XOne of VALID_SERIES_INPUT_TYPES: Input time series
axisint, default = None: Axis along which to segment if passed a multivariate series (2D input) with n_channels time series. If axis is 0, it is assumed each row is a time series and each column is a time point. i.e. the shape of the data is (n_timepoints,n_channels). axis == 1 indicates the time series are in rows, i.e. the shape of the data is (n_channels, n_timepoints)`.``axis is None indicates that the axis of X is the same as self.axis.

Returns:

List: Either a list of indexes of X indicating where each segment begins or a list of integers of len(X) indicating which segment each time point belongs to.

reset(keep=None)[source]¶

Reset the object to a clean post-init state.

After a self.reset() call, self is equal or similar in value to type(self)(**self.get_params(deep=False)), assuming no other attributes were kept using keep.

Detailed behaviour:

removes any object attributes, except:: hyper-parameters (arguments of __init__) object attributes containing double-underscores, i.e., the string “__”

runs __init__ with current values of hyperparameters (result of get_params)

Not affected by the reset are:

object attributes containing double-underscores class and object methods, class attributes any attributes specified in the keep argument

Parameters:

keepNone, str, or list of str, default=None: If None, all attributes are removed except hyperparameters. If str, only the attribute with this name is kept. If list of str, only the attributes with these names are kept.

Returns:

selfobject: Reference to self.

set_params(**params)[source]¶

Set the parameters of this estimator.

The method works on simple estimators as well as on nested objects (such as Pipeline).
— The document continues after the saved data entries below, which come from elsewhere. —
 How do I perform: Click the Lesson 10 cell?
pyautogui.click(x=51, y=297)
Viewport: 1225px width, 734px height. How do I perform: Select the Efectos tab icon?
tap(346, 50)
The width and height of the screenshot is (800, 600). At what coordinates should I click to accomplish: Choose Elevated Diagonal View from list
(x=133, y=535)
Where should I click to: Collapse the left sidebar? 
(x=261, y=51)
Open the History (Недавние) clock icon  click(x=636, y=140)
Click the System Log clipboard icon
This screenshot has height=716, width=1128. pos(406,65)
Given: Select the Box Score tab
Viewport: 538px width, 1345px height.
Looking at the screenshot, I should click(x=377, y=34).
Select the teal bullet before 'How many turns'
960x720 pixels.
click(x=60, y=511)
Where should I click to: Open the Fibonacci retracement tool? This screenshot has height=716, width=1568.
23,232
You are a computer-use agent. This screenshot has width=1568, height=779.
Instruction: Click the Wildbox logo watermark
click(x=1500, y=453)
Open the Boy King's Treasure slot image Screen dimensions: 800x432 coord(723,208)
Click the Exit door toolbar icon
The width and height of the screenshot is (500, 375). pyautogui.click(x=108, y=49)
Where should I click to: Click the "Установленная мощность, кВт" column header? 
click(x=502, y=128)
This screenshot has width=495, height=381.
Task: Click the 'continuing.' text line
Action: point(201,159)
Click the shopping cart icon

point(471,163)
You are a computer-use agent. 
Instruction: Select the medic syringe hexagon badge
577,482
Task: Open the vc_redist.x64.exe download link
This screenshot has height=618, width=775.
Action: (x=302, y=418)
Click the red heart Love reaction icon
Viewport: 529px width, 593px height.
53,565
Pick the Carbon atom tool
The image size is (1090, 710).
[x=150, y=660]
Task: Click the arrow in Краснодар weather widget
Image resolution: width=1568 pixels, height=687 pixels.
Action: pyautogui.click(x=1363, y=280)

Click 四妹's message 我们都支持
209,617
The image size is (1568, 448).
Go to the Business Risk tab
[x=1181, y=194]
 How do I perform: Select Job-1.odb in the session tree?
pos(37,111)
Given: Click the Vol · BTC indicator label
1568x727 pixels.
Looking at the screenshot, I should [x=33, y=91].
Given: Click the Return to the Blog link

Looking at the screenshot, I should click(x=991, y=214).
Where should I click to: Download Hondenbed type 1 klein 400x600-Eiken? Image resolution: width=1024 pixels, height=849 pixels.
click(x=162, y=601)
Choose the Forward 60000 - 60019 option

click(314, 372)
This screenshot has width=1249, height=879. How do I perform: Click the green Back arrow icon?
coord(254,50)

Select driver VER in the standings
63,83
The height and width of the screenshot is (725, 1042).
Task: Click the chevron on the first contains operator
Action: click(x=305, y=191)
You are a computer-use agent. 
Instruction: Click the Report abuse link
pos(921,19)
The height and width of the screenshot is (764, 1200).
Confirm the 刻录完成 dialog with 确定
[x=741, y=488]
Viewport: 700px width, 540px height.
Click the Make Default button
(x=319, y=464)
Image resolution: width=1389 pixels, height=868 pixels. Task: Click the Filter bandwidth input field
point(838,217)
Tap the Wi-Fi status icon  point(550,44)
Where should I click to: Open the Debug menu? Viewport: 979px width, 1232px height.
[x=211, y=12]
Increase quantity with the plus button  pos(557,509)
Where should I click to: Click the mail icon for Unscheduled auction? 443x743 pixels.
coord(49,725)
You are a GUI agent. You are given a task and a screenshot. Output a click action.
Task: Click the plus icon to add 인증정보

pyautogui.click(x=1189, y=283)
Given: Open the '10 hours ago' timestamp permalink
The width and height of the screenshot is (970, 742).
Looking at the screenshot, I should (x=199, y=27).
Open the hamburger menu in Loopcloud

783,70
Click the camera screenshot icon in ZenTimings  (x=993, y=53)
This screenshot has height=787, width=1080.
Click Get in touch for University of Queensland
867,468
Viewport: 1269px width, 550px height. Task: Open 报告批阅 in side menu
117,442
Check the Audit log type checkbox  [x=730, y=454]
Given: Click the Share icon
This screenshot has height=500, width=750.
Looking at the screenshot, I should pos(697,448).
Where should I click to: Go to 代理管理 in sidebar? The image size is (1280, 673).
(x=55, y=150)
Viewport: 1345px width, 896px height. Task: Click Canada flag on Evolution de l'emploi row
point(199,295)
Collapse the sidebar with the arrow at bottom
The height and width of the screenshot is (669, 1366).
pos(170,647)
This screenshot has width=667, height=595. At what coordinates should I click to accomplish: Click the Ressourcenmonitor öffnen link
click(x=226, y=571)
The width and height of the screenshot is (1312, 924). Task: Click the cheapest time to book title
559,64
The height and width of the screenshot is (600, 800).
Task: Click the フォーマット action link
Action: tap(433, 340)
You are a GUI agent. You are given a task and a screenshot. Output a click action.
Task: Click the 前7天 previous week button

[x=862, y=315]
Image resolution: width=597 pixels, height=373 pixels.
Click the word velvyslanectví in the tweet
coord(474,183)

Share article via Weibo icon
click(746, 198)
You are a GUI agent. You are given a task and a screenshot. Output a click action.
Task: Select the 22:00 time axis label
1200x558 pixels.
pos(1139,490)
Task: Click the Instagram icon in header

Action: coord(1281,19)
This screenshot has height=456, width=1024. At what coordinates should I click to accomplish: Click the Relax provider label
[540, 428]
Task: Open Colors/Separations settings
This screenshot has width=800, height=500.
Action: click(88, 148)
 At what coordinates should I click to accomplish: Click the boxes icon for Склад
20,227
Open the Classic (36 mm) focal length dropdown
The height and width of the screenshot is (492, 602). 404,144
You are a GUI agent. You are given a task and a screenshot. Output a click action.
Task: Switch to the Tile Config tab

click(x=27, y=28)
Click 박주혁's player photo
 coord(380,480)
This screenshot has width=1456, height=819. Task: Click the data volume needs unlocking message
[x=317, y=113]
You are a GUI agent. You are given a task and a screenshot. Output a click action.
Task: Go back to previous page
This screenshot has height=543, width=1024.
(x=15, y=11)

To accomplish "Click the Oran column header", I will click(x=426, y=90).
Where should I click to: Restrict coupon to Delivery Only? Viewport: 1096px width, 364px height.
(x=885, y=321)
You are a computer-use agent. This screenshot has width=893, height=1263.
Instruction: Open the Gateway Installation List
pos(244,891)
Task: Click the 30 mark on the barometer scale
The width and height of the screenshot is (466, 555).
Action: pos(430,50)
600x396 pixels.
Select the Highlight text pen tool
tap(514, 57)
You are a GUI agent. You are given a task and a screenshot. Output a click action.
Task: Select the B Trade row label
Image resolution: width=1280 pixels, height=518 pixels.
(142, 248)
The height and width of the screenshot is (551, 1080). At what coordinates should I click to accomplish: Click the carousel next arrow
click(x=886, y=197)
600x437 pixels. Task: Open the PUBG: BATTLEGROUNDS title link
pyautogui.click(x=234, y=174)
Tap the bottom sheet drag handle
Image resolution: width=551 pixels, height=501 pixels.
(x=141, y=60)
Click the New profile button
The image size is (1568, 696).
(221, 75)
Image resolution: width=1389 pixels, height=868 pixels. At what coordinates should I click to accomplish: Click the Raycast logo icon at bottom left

The latter have parameters of the form <component>__<parameter> so that it’s possible to update each component of a nested object.

Parameters:

**paramsdict: Estimator parameters.

Returns:

selfestimator instance: Estimator instance.

set_tags(**tag_dict)[source]¶

Set dynamic tags to given values.

Parameters:

**tag_dictdict: Dictionary of tag name and tag value pairs.

Returns:

selfobject: Reference to self.

classmethod to_classification(change_points: list[int], length: int)[source]¶

Convert change point locations to a classification vector.

Change point detection results can be treated as classification with true change point locations marked with 1’s at position of the change point and remaining non-change point locations being 0’s.

For example change points [2, 8] for a time series of length 10 would result in: [0, 0, 1, 0, 0, 0, 0, 0, 1, 0].

classmethod to_clusters(change_points: list[int], length: int)[source]¶

Convert change point locations to a clustering vector.

Change point detection results can be treated as clustering with each segment separated by change points assigned a distinct dummy label.

For example change points [2, 8] for a time series of length 10 would result in: [0, 0, 1, 1, 1, 1, 1, 1, 2, 2].